Provided text Block Start

1 Multifire ENDO HERNIA* Stapler

1 ENDO CLIP* ML 10 mm Applier with Medium-Large TITANIUM Clips

1 Valleylab Electrocautery Hock with hand switch and suction irrigation 5 mm

1 Storz 45cm Grasper

Note: The telescope used in these cases is a Storz straightforward telescope 0 with parallel eyepiece and 5mm instrument channel. A Storz Video system is used. All patients are given Toradol (Roche Pharmaceuticals) 30mg IM and Cefizox (Fujisawa USA) 2 Gm IV during the induction phase.

THE PROCEDURE

Operating Room Setup

Trocar Placement

The Technique

The patient is placed in lithotomy position with Allen universal stirrups. A Kronner Manipujector is inserted. The abdomen and perineum are prepped in the usual manner.

The pneumoperitoneum is created. The trocars are inserted. The intraabdominal cavity is visualized. Using the uterine manipulator, the uterus and adnexa are moved, and all aspects of the internal genitalia are exposed and examined.

If intraabdominal adhesions are present, an enterolysis will be performed using the ENDO SHEARS* and ENDO DISSECT* instruments connected to the electrocautery.

Provided text Block End
Data section Block Start

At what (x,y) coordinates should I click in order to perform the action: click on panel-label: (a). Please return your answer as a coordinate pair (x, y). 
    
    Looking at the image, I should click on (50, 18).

Data section Block End

Requirement - Reproduce the surgical procedure text above word for word, from start to finish.

Output of the exercise -
1 Multifire ENDO HERNIA* Stapler

1 ENDO CLIP* ML 10 mm Applier with Medium-Large TITANIUM Clips

1 Valleylab Electrocautery Hock with hand switch and suction irrigation 5 mm

1 Storz 45cm Grasper

Note: The telescope used in these cases is a Storz straightforward telescope 0 with parallel eyepiece and 5mm instrument channel. A Storz Video system is used. All patients are given Toradol (Roche Pharmaceuticals) 30mg IM and Cefizox (Fujisawa USA) 2 Gm IV during the induction phase.

THE PROCEDURE

Operating Room Setup

Trocar Placement

The Technique

The patient is placed in lithotomy position with Allen universal stirrups. A Kronner Manipujector is inserted. The abdomen and perineum are prepped in the usual manner.

The pneumoperitoneum is created. The trocars are inserted. The intraabdominal cavity is visualized. Using the uterine manipulator, the uterus and adnexa are moved, and all aspects of the internal genitalia are exposed and examined.

If intraabdominal adhesions are present, an enterolysis will be performed using the ENDO SHEARS* and ENDO DISSECT* instruments connected to the electrocautery.